Exercise description:
Translate this sentence from the text on frames and physical memory into Spanish: "When we describe a page in the context of physical memory, we call it a frame."

5.3.3 Frames and Physical Memory

When dealing with pages, we are working wholly with virtual memory. When we describe a page in the context of physical memory, we call it a frame. Thus, virtual addresses correspond to addresses within pages and physical addresses correspond to addresses within frames.

As mentioned previously, these physical addresses are computed by first separating the virtual address into multiple sections: the page number (and its subdivisions) and the offset. A lookup is performed in the page table, using the page number as a key. The result of this lookup is a sequence of bits equal in length to the page number called the frame number. The physical address is then computed by concatenating the offset to this frame number.

Since Pintos maps kernel virtual memory 1-to-1 with physical memory, the addresses within a kernel page correspond exactly to the addresses in a kernel frame. Likewise, kernel pages 1 through n will be mapped exactly to kernel frames 1 through n. Remember that a kernel physical address is a kernel virtual address – PHYS_BASE.

5.3.4 Page Allocation and Management

Pintos already supports the allocation of pages via the use of palloc, but there is no readily accessible data structure that stores information about each allocated page. Behind the scenes, all available pages in the OS are represented as a bitmap in palloc.c. Furthermore, these pages are separated into two pools–kernel pages and user pages.

(Element and text position data)

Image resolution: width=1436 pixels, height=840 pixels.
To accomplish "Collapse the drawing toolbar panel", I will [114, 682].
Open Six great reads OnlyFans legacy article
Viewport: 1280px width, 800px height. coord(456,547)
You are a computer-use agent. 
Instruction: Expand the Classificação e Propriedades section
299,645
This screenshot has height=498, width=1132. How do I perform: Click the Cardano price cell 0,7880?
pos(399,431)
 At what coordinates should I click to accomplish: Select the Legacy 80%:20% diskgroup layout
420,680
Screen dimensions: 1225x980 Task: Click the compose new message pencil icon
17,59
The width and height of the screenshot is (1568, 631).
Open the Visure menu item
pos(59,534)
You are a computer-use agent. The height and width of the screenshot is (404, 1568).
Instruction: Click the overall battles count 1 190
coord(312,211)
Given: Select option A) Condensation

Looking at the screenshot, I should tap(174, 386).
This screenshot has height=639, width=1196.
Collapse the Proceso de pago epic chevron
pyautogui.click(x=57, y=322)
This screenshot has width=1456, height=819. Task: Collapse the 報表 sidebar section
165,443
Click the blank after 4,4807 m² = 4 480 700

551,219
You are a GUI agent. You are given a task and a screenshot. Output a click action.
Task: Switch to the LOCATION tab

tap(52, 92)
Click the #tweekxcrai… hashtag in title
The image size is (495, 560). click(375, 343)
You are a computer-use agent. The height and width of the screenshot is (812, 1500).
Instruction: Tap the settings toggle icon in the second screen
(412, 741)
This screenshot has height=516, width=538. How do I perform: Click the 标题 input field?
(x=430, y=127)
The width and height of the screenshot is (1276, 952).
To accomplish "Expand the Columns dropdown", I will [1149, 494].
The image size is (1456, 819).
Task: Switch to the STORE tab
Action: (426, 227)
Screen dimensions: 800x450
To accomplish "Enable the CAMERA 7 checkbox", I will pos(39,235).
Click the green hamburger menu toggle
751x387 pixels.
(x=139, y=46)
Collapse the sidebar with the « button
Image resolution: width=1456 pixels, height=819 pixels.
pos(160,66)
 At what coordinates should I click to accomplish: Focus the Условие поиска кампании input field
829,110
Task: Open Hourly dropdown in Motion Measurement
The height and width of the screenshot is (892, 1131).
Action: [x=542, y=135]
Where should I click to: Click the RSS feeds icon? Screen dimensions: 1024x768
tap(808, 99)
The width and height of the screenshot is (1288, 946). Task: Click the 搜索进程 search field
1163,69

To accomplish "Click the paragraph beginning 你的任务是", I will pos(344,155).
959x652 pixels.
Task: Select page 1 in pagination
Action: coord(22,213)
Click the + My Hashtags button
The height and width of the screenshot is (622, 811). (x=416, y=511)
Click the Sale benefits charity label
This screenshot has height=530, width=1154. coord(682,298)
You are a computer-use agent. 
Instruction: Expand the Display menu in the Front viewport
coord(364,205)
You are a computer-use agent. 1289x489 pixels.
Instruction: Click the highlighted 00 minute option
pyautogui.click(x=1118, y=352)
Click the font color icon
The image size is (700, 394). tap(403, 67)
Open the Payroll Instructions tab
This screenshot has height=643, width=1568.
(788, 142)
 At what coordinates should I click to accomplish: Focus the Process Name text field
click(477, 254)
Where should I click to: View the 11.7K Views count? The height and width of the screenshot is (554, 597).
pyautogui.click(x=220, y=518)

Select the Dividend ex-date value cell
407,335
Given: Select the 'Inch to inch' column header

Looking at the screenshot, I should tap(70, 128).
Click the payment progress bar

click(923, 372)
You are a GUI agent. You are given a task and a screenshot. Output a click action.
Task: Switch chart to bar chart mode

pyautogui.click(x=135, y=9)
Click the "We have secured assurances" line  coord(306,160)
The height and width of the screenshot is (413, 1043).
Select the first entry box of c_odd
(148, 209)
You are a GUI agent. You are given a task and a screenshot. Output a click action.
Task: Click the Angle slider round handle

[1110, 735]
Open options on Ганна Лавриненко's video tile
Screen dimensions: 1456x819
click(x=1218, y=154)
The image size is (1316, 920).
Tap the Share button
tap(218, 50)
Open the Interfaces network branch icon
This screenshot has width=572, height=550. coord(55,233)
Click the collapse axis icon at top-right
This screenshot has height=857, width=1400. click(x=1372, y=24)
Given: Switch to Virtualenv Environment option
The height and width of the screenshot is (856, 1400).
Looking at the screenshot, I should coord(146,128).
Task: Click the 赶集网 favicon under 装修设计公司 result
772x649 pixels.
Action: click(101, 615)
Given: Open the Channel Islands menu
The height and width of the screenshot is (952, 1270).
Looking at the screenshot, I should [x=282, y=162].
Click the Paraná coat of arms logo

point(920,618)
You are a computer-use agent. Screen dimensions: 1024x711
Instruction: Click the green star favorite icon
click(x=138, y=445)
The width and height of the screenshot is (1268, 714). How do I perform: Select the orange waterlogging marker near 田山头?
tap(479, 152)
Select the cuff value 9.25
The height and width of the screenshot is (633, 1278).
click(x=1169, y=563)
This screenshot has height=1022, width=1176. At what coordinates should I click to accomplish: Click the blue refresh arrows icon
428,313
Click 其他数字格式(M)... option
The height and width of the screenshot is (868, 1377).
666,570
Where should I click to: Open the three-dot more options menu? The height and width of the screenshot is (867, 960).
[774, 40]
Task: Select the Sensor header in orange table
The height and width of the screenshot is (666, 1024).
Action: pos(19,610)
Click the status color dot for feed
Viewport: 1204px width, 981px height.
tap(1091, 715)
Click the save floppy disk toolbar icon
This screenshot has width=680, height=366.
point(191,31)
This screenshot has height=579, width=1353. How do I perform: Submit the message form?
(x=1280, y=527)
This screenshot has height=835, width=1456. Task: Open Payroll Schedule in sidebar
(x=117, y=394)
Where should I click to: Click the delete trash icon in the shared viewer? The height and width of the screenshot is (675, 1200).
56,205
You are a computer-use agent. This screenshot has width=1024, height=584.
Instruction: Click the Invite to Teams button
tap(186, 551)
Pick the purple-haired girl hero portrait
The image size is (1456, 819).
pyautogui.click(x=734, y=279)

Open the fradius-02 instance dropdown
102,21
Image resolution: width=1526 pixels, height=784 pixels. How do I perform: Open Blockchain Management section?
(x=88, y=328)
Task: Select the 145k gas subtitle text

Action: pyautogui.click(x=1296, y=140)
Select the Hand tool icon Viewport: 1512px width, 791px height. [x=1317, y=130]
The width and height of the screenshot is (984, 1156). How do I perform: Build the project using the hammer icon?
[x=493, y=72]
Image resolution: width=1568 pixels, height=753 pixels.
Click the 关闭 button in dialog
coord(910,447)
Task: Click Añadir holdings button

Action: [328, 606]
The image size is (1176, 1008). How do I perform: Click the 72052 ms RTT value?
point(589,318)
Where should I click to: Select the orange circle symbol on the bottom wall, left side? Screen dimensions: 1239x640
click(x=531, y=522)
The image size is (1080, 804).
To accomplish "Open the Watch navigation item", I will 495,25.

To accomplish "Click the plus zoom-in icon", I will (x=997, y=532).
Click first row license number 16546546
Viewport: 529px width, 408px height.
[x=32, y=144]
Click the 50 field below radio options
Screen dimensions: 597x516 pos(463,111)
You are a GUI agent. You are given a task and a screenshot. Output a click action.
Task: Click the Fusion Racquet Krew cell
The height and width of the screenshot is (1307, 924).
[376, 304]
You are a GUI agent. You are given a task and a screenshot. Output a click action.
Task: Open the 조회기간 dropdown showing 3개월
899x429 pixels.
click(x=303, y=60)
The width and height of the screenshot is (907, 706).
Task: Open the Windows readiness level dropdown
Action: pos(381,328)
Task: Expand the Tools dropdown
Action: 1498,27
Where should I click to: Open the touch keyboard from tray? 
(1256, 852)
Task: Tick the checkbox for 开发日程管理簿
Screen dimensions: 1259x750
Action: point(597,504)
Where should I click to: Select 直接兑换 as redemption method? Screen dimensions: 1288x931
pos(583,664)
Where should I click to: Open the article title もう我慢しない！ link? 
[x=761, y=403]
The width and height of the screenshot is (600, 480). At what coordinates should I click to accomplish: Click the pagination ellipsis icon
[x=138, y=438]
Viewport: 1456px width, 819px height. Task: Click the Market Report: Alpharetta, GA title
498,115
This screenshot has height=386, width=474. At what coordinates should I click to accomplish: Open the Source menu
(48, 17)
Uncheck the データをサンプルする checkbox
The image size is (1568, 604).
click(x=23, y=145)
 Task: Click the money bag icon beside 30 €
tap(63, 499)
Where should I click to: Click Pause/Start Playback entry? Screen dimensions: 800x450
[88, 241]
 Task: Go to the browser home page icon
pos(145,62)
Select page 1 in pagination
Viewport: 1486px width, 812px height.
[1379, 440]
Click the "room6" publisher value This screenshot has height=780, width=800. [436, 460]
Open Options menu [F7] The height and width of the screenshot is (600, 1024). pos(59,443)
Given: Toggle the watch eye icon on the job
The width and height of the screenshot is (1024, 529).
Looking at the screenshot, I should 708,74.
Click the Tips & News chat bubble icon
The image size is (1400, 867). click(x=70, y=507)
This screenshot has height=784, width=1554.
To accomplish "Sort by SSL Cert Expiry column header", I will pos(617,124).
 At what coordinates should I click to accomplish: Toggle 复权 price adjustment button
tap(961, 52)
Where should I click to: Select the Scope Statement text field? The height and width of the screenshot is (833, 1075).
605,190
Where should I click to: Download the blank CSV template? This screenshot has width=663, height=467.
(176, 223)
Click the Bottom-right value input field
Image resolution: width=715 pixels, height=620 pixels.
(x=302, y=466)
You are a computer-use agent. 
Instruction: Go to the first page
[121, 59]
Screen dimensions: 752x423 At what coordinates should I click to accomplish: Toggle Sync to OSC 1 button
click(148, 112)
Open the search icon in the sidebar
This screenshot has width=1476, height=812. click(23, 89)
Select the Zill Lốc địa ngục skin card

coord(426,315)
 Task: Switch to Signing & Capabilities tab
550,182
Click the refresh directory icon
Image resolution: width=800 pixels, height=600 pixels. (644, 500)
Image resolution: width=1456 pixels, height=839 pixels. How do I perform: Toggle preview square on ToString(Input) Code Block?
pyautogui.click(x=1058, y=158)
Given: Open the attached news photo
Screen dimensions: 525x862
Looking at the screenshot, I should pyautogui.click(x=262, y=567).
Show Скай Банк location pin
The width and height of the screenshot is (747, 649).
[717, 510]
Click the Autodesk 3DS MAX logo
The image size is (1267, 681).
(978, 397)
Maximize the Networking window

Task output:
Cuando describimos una página en el contexto de la memoria física, la llamamos marco.